2018年4月1日日曜日

桜井ギター コンサートR 表板割れ、外れ修理。

          
 桜井ギター、コンサートRをお預かりしました。(C.H様どうもありがとうございました!)
 ボディエンドから落としてしまったということで、チューニングすると元よりも弦高が高くなってしまったということでした。エンドブロックから表板が外れて、弦の張力で持ち上がったのが原因でした。

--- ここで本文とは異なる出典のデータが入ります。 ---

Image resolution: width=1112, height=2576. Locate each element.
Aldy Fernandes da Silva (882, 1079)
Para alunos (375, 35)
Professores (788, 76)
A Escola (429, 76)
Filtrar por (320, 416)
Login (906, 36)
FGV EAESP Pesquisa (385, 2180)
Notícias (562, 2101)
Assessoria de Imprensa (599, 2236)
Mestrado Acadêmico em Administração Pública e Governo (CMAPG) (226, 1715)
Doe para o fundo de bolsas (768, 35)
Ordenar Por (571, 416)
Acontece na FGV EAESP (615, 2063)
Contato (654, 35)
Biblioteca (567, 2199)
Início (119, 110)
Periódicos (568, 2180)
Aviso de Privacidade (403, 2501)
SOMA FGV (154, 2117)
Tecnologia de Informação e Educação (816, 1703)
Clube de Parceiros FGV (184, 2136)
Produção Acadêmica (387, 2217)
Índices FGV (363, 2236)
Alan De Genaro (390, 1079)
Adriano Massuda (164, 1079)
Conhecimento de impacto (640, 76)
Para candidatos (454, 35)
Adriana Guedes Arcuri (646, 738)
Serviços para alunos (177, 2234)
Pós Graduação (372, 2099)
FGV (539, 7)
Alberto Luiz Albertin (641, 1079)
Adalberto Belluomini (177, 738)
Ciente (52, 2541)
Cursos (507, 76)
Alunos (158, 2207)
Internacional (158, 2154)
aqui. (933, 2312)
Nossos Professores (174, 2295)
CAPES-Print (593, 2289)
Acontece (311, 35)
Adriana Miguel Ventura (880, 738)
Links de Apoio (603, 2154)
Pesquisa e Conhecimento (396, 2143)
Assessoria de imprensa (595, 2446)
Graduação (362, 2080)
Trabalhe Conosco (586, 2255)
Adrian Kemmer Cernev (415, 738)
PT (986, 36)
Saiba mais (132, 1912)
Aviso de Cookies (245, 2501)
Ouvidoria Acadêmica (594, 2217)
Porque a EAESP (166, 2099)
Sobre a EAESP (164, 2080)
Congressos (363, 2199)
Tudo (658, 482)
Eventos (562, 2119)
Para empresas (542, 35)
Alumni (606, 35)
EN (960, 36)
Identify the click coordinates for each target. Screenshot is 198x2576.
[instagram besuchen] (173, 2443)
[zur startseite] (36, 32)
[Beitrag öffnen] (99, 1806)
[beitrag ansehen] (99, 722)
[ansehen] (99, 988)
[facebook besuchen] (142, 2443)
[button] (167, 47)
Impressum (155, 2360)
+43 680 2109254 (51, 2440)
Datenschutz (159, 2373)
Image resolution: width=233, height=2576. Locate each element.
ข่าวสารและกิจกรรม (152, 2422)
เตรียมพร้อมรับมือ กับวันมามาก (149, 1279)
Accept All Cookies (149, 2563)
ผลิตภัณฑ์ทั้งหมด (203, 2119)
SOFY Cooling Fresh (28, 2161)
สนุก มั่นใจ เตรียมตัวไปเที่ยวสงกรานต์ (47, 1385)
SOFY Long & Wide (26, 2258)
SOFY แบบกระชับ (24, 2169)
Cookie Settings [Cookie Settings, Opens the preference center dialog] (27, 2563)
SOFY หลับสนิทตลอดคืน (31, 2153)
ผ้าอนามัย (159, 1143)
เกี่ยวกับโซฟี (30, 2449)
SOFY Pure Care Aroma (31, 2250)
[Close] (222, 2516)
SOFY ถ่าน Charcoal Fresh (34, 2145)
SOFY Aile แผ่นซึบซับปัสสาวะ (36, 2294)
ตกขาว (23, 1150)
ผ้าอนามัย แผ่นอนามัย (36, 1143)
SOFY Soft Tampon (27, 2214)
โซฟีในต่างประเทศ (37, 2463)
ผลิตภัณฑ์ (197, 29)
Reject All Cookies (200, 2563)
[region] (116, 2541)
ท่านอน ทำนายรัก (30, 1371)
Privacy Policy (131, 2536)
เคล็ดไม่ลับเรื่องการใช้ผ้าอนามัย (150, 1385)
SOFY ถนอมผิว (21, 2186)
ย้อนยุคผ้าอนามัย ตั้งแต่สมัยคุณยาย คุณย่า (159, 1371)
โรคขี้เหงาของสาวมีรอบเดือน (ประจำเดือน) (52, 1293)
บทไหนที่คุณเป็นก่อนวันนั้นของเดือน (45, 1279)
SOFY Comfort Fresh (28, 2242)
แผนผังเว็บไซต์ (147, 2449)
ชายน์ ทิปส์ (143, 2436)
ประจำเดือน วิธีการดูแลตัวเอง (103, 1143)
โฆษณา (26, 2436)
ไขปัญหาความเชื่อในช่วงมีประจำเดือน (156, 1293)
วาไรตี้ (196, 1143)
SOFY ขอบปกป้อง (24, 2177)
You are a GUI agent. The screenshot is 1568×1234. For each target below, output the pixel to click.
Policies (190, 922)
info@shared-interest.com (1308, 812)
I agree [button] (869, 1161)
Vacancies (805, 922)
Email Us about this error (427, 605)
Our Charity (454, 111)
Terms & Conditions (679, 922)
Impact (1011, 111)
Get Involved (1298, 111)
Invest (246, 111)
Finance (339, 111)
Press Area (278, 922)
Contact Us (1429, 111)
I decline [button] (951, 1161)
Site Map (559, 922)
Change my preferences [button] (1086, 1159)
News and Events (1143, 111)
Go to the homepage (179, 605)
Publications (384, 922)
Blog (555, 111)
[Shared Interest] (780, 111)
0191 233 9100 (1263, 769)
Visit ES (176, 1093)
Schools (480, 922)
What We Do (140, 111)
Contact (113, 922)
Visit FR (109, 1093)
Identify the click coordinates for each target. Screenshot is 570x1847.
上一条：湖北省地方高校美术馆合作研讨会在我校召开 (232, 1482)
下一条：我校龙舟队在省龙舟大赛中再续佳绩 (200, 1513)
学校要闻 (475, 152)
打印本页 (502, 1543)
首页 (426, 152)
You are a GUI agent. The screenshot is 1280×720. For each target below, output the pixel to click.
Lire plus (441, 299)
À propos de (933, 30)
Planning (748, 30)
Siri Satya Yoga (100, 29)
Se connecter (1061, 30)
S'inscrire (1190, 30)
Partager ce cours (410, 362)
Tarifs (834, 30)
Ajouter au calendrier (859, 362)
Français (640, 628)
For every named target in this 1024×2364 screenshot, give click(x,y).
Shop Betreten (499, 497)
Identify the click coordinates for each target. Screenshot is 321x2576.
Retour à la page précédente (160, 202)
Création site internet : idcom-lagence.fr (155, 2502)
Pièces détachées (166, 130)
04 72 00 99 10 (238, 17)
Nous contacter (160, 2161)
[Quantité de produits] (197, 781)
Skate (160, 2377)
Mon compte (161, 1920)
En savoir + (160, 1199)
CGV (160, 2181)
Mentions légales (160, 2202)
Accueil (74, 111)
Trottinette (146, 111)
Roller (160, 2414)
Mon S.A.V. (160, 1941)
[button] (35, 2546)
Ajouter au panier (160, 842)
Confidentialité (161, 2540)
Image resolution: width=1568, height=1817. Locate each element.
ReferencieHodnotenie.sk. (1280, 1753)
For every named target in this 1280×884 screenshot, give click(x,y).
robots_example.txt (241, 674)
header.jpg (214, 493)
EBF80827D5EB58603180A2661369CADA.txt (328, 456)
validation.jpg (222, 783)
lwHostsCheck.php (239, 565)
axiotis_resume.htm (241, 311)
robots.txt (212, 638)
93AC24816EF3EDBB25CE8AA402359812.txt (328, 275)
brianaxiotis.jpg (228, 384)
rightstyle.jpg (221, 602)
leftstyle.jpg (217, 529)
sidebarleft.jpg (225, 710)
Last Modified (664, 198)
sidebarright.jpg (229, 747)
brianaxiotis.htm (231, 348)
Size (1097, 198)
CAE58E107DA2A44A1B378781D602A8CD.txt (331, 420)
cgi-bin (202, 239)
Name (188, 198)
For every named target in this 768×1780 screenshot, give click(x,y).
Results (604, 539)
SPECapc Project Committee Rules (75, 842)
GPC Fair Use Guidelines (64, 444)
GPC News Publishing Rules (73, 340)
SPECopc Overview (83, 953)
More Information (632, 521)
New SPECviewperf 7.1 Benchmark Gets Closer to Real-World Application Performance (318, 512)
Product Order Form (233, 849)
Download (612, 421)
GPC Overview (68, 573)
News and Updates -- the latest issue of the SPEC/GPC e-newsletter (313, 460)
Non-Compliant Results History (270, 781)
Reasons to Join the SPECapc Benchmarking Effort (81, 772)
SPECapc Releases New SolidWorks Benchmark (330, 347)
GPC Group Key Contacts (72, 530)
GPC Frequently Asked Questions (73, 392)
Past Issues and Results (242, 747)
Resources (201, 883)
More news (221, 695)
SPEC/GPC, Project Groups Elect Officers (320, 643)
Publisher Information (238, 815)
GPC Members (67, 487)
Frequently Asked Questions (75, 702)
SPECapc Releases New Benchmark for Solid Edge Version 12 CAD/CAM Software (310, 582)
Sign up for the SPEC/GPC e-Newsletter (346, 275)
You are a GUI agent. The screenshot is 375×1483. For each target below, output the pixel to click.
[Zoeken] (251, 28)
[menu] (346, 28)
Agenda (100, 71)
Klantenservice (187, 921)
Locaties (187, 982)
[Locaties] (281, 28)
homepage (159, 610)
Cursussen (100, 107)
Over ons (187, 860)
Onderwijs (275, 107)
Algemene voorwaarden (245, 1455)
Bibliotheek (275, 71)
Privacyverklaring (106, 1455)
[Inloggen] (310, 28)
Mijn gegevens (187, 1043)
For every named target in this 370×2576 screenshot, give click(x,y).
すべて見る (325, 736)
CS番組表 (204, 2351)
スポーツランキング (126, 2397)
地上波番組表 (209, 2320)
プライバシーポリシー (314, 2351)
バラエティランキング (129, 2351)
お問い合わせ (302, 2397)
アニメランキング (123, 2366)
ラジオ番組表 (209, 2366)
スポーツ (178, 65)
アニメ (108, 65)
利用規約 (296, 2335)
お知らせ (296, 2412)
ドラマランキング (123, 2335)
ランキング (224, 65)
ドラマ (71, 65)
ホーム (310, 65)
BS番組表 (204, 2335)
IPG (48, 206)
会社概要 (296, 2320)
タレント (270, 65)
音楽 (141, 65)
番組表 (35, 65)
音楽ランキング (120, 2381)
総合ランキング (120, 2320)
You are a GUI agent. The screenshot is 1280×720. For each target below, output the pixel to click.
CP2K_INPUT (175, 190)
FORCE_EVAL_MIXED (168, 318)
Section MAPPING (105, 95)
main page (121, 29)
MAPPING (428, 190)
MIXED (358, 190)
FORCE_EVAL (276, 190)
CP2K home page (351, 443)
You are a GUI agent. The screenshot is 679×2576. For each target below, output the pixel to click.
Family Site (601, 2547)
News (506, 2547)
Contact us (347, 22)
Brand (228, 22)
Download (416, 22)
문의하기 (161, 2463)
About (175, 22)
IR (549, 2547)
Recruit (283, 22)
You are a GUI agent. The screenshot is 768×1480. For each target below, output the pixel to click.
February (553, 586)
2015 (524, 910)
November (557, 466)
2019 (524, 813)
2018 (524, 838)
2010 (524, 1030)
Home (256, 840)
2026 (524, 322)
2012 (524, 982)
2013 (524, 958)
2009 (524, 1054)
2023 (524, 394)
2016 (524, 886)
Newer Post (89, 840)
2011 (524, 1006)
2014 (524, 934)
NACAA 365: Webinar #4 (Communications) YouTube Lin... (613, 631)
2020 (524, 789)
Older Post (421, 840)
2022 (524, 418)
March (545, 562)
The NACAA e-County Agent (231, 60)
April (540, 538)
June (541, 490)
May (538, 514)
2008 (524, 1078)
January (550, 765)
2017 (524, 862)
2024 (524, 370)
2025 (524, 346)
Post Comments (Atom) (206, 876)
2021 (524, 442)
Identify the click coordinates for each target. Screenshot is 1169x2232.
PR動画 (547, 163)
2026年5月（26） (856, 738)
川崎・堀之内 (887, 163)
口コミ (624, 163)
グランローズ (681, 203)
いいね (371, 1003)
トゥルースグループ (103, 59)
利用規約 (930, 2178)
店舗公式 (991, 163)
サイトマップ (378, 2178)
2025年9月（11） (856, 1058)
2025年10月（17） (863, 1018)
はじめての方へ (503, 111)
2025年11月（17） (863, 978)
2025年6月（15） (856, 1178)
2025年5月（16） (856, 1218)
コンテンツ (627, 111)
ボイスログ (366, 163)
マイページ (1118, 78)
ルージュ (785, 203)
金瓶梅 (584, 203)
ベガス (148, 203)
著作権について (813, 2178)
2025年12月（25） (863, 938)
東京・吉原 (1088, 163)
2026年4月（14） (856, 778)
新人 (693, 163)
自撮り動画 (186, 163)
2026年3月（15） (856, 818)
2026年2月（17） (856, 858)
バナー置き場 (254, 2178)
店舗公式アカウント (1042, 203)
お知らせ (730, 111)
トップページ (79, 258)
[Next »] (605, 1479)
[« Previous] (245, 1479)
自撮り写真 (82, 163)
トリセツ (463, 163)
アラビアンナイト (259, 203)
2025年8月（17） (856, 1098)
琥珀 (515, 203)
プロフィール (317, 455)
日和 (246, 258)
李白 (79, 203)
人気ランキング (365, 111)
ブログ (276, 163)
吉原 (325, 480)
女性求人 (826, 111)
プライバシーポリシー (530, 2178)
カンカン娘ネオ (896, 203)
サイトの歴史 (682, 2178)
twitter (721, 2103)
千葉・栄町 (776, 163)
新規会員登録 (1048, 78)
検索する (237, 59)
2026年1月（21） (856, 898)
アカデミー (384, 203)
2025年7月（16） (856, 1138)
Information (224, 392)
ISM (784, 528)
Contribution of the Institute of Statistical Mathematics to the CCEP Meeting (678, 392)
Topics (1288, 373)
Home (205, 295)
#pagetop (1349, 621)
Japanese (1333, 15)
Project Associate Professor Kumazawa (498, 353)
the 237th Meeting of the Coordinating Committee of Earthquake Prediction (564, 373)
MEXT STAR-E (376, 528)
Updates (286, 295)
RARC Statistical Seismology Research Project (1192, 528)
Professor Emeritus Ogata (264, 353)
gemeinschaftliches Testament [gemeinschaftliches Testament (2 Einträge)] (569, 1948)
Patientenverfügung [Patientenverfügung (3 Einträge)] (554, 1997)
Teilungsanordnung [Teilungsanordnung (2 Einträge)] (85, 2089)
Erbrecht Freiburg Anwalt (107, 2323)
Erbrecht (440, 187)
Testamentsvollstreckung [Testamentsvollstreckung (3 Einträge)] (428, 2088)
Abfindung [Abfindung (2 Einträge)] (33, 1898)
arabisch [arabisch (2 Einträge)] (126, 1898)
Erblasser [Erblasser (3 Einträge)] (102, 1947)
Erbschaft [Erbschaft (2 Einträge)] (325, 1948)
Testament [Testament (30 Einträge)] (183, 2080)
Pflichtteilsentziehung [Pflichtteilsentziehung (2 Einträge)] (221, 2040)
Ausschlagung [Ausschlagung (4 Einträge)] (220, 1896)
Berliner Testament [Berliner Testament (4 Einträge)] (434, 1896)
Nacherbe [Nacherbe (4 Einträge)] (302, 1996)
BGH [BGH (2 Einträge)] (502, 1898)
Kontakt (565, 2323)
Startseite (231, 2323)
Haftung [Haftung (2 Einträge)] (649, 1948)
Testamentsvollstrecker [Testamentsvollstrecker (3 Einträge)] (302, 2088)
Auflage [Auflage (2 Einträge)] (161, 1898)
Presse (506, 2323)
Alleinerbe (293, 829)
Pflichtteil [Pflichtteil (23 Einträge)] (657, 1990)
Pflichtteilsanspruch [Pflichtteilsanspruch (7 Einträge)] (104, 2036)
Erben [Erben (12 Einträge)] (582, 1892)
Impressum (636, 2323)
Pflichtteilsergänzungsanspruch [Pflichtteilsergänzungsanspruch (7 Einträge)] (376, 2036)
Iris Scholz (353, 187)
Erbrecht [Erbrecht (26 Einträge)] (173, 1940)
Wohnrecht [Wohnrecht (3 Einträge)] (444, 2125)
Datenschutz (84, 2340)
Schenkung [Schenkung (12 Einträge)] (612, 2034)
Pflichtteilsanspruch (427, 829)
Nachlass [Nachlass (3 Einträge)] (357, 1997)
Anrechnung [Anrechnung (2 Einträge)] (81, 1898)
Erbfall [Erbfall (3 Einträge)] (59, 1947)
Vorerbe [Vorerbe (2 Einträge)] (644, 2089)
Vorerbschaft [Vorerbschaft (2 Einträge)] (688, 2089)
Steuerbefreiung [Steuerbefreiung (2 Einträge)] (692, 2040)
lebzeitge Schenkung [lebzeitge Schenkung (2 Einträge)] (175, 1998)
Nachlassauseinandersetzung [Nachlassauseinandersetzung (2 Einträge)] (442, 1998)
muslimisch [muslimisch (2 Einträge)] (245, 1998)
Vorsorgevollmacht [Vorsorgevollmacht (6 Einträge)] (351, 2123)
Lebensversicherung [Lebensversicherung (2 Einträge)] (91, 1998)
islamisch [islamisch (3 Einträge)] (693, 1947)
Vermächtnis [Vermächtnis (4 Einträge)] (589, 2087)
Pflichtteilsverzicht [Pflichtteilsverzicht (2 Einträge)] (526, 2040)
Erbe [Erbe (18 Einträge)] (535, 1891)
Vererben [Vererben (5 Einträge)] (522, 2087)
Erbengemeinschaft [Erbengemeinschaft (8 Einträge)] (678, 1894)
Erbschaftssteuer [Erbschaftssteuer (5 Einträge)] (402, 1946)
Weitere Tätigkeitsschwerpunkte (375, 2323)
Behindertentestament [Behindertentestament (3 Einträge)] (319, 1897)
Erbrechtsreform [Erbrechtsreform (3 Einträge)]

 エンドブロックの上の表面板が飛び出して、段差になっています。
 表板とバインディングも外れて、バインディングの側面は割れています。側面が割れているので、ライニングの割れもありました。
 内部から見てみると、一見大丈夫そうですが、割れがどこまで広がっているか見るためにジャッキアップしたのが次の写真です。
 ジャッキの後ろ側は、エンドブロックと表板の境の接着が外れています。矢印のところ、ライニングと表板の境が外れていれば接着はそれほど難しくはないのですが、左の矢印のほうに向かっていくに従い、ライニングの途中に亀裂が入っています。最初、バインディングを削って、表側から接着しないとダメかなとも思いましたが、バインディングを削り取ってもライニングの途中の亀裂に接着剤を入れるのは難しいので、ジャッキアップしながら、長いへらで亀裂を接着することにしました。内部に接着剤が垂れないように紙を敷いて、何度もへらで割れに接着剤を入れました。 しつこく何回か繰り返し、ジャッキを緩めると、接着剤がはみ出してきますので、すべての割れに接着材が入っているか確認できます。
 同時に表板の接着も行いました。平らになっているのがわかると思います。
 はみ出した接着剤は、奇麗に拭きとってあります。手首にサウンドホールの淵の痕がついて、この作業は本当に大変です。
 こんな感じで接着できました。
 後はサドル調整をして、弦を張り様子を見て完成です。